-- DATA LINES start --

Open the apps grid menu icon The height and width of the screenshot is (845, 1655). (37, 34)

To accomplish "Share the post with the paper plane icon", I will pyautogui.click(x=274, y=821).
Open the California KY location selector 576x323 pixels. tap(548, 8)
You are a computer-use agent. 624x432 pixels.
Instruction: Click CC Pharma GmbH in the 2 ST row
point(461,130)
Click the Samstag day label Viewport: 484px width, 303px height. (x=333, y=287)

-- DATA LINES end --
-- DATA LINES start --

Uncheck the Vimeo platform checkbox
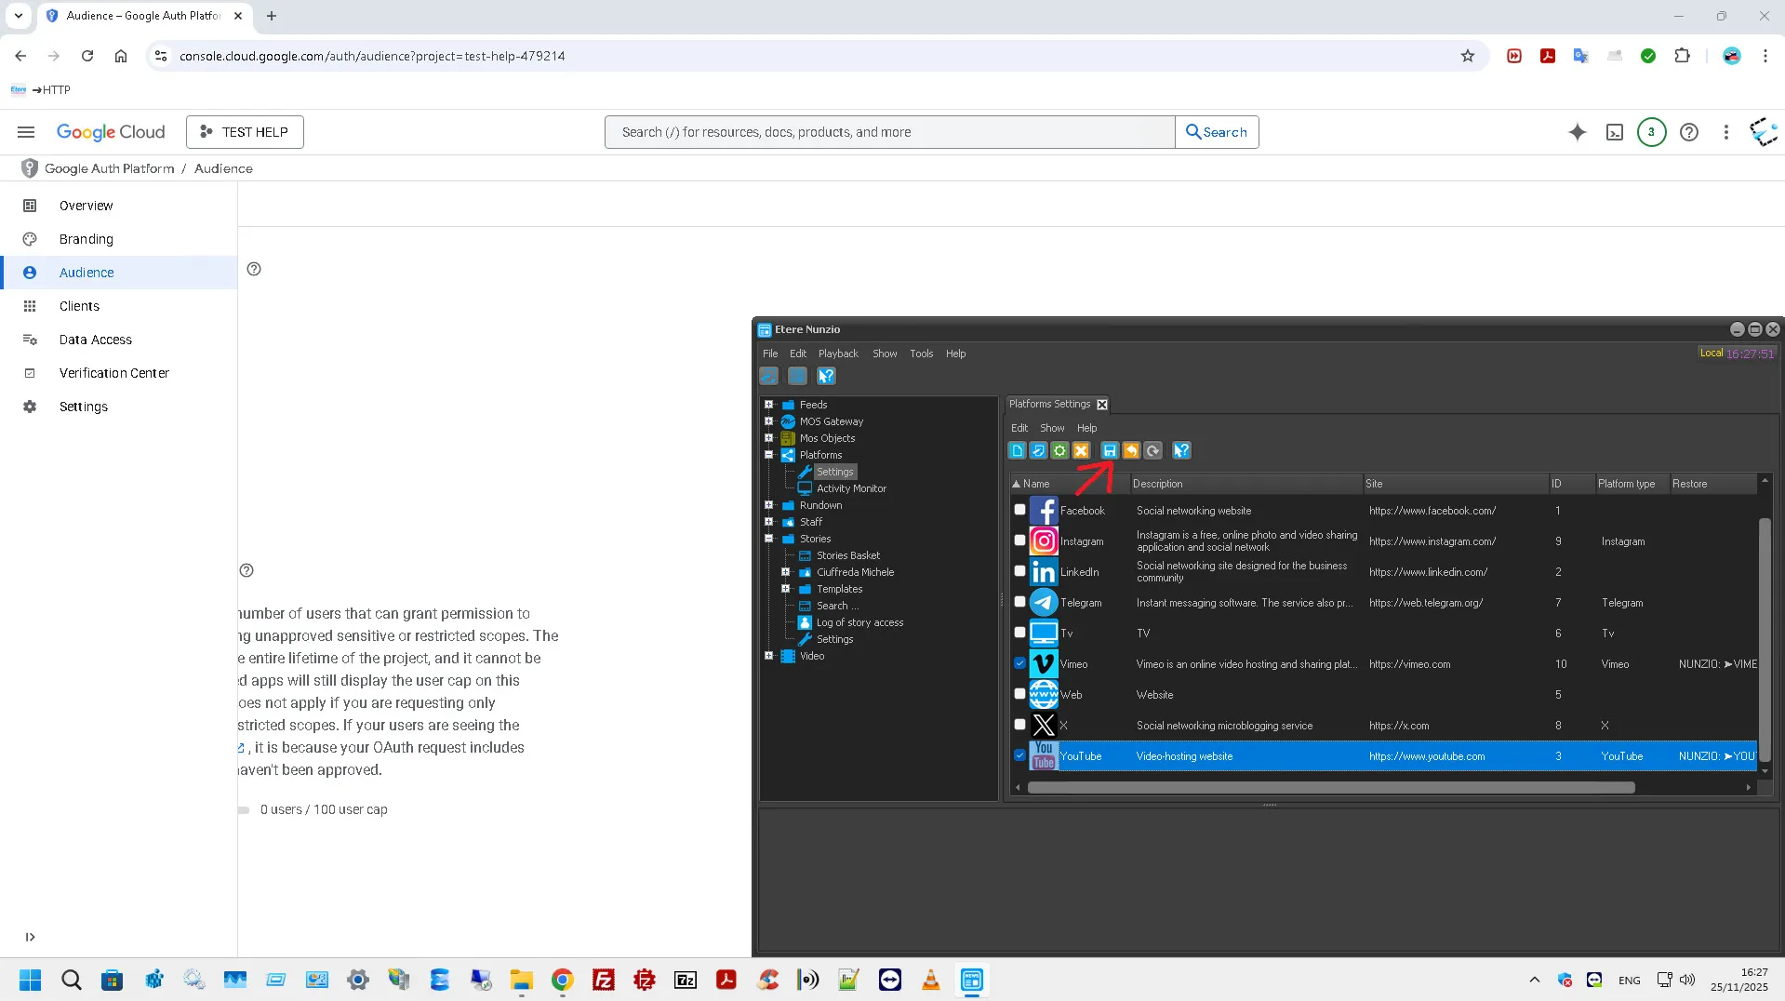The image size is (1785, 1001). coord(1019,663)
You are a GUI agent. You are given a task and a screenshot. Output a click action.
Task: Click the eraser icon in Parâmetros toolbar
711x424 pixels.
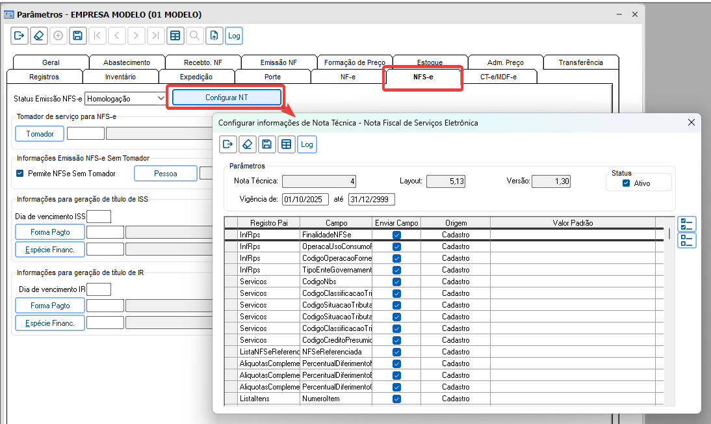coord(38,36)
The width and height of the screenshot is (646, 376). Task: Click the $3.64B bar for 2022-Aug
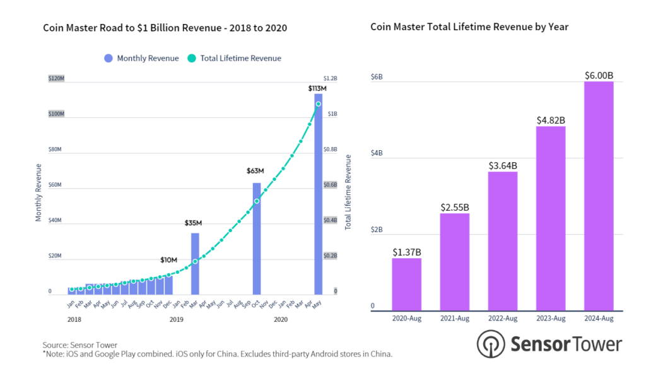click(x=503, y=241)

-- DATA LINES end --
-- DATA LINES start --

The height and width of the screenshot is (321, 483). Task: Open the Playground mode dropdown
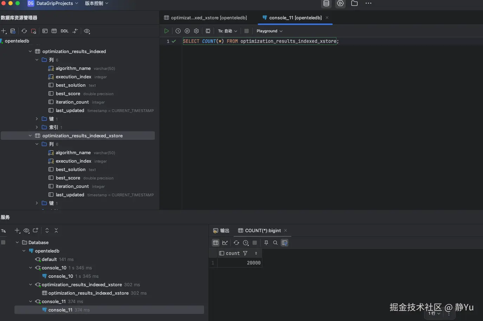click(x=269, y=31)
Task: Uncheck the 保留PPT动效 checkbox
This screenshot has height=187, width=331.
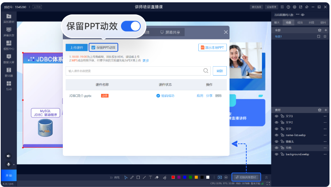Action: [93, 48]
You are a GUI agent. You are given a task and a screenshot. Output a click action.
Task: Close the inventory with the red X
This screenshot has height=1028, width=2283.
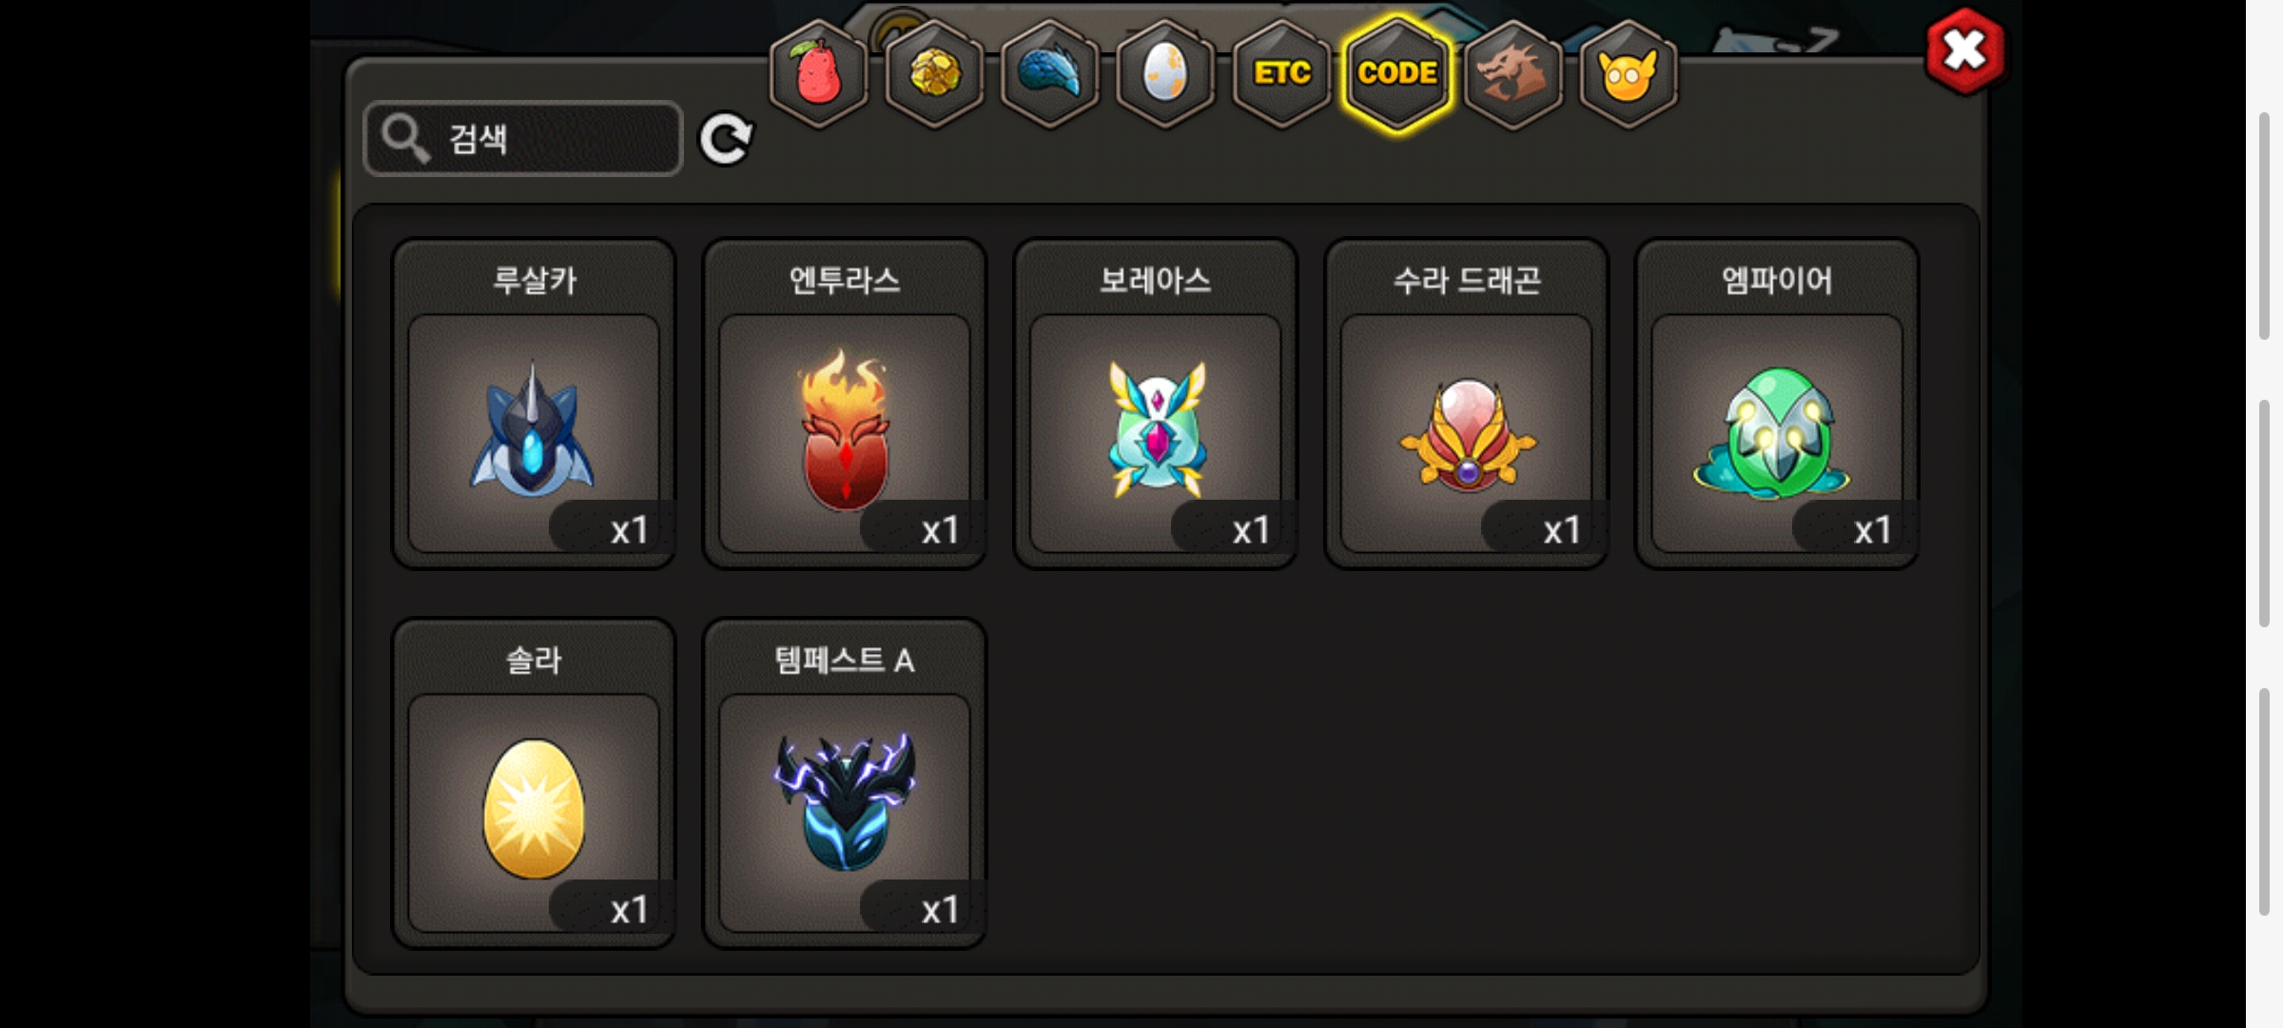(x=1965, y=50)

-- DATA LINES end --

--- PROBLEM TO WORK ON ---
Arrange the rows starting at the line containing "You are a computer-use agent. 624x432 pixels." and ending at the line containing "Click the Samstag" as a numbered list, omitting blank lines.

--- EXERCISE RESULT ---
1. You are a computer-use agent. 624x432 pixels.
2. Instruction: Click CC Pharma GmbH in the 2 ST row
3. point(461,130)
4. Click the Samstag day label Viewport: 484px width, 303px height. (x=333, y=287)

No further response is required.